• What Drugs Can Reduce Risk of Colorectal Cancer?

What Drugs Can Reduce Risk of Colorectal Cancer?

Use of phosphodiesterase 5 (PDE5) inhibitors (commonly used to treat erectile dysfunction) is associated with a 35% reduction in risk of colorectal cancer (CRC) among male patients with benign colorectal neoplasms, researchers report in the September issue of Gastroenterology. The decreased risk of CRC was associated with an increased cumulative dose of PDE5 inhibitor use.

Colon polyps can develop into CRC, and the risk of CRC is increased among patients who received polypectomy during colonoscopies, compared to individuals without polyps. Researchers have looked for agents that might reduce risk of CRC, especially in patients with colon polyps. Clopidogrel and low-dose aspirin, together or alone, reduce the risk of CRC by 20% to 30%, but other chemopreventive agents are needed.

Phosphodiesterases (PDEs) are a group of metallophosphohydrolases that block second messenger signaling related to cyclic adenosine monophosphate and cyclic guanosine monophosphate (cGMP). PDE5 promotes the cGMP-related signaling pathway that controls proliferation, migration, differentiation, and apoptosis of intestinal cells. PDE5 is overexpressed in human CRC cell lines and in colon adenomas and adenocarcinomas compared with normal colonic mucosa.

PDE5 inhibitors were originally used as a therapy for angina pectoris and were subsequently repurposed for treatment of erectile dysfunction and pulmonary arterial hypertension. However, some studies have shown that PDE5 inhibitors have anticancer activity and can prevent colorectal carcinogenesis.  A range of selective PDE5 inhibitors with fewer adverse effects has been developed, including sildenafil, tadalafil, and vardenafil. Sildenafil (the most commonly used PDE5 inhibitor) inhibited polyp formation and tumorigenesis in APCMin/+ mice.

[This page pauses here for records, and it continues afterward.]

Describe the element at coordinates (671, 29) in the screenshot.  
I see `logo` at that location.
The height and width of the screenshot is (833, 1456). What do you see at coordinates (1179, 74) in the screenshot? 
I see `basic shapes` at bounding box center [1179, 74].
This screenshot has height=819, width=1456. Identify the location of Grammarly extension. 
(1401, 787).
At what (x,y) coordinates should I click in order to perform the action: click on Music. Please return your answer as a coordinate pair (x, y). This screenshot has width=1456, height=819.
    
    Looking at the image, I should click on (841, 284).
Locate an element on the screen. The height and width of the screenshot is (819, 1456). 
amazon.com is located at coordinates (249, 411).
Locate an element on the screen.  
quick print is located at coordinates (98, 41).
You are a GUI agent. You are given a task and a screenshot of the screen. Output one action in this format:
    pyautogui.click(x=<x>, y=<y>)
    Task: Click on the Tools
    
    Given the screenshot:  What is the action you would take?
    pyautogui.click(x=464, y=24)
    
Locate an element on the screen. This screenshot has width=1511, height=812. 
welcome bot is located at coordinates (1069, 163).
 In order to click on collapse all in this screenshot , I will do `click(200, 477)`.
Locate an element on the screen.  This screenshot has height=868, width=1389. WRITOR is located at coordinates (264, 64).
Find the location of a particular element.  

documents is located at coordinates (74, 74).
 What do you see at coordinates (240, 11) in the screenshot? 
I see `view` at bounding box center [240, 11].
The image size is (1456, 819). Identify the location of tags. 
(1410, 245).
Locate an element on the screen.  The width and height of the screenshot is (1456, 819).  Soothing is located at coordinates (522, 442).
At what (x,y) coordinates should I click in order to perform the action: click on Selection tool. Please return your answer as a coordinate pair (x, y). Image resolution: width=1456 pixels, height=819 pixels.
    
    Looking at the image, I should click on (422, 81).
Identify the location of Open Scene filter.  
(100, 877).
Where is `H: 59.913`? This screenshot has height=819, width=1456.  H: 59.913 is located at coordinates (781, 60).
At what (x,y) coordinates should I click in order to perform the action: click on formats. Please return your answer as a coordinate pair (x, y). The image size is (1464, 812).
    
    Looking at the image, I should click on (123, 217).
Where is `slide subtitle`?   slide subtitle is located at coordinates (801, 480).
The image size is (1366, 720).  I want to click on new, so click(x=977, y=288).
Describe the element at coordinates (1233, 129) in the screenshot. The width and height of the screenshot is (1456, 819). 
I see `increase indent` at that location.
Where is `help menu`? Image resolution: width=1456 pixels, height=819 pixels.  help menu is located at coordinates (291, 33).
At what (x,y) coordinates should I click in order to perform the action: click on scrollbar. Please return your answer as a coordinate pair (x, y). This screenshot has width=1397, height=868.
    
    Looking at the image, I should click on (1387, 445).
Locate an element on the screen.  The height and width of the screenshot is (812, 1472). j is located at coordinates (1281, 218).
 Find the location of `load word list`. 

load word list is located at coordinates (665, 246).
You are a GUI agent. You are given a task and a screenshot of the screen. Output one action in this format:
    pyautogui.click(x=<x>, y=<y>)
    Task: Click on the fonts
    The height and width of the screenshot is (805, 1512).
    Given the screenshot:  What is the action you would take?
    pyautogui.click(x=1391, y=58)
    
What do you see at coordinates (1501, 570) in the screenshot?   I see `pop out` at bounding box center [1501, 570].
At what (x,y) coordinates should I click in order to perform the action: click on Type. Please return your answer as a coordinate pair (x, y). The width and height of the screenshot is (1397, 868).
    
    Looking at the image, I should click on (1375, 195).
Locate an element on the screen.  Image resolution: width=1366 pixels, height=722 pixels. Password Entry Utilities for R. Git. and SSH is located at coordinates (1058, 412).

Wuqing Huang et al investigated whether use of PDE5 inhibitors (sildenafil, tadalafil, and vardenafil) was associated with a reduced risk of CRC among male patients diagnosed with benign colorectal neoplasm, listed in the Swedish Hospital Discharge Register. The study did not include female patients because few women use PDE5 inhibitors.

A total of 4823 patients were prescribed PDE5 inhibitors during the study period; the incidence rate of CRC was 2.64 per 1000 person-years for men prescribed PDE5 inhibitors compared with 4.46 per 1000 person-years for men without a prescription for these drugs.

Huang et al found an inverse association between PDE5 inhibitor use and risk of CRC (adjusted hazard ratio, 0.65); the decreased risk of CRC was associated with an increased cumulative dose of PDE5 inhibitors. PDE5 prescription was associated with greater reduction in risk of advanced-stage CRC (adjusted hazard ratio, 0.61) than early-stage CRC (adjusted hazard ratio, 0.70), but the difference was not significant.

The association was consistent regardless of aspirin exposure (hazard ratios, 0.62 vs 0.64) or statin exposure (hazard ratios, 0.60 vs 0.65). After the authors excluded patients who had ever received polypectomy, PDE5 inhibitor use continued to be associated with a decreased risk of CRC, with an adjusted hazard ratio of 0.63.

How might PDE5 inhibitors prevent colorectal carcinogenesis? In an editorial that accompanies the article, Manol Jovani and Andrew Chan explain that PDE5 degrades cGMP. cGMP maintains epithelial homeostasis by organizing the crypt–villus structure and establishing barrier integrity (see figure). Low levels of cGMP activity increase intestinal cell proliferation, decrease differentiation of secretory lineage cells in the small intestine, and impair the epithelial barrier. This predisposes the intestinal epithelium to damage by chemicals, carcinogens, pathogens, and ionizing radiation, potentially leading to inflammation and cancer. PDE5 inhibitors therefore block these processes by keeping levels of cGMP high.

Although the findings of  Huang et al provide evidence for the CRC chemopreventive effects for a commonly used class of drugs, Jovani and Chan et al state that prospective studies of PDE5 inhibitors and their effects on risk of CRC are needed to provide better evidence that these drugs might prevent colorectal carcinogenesis.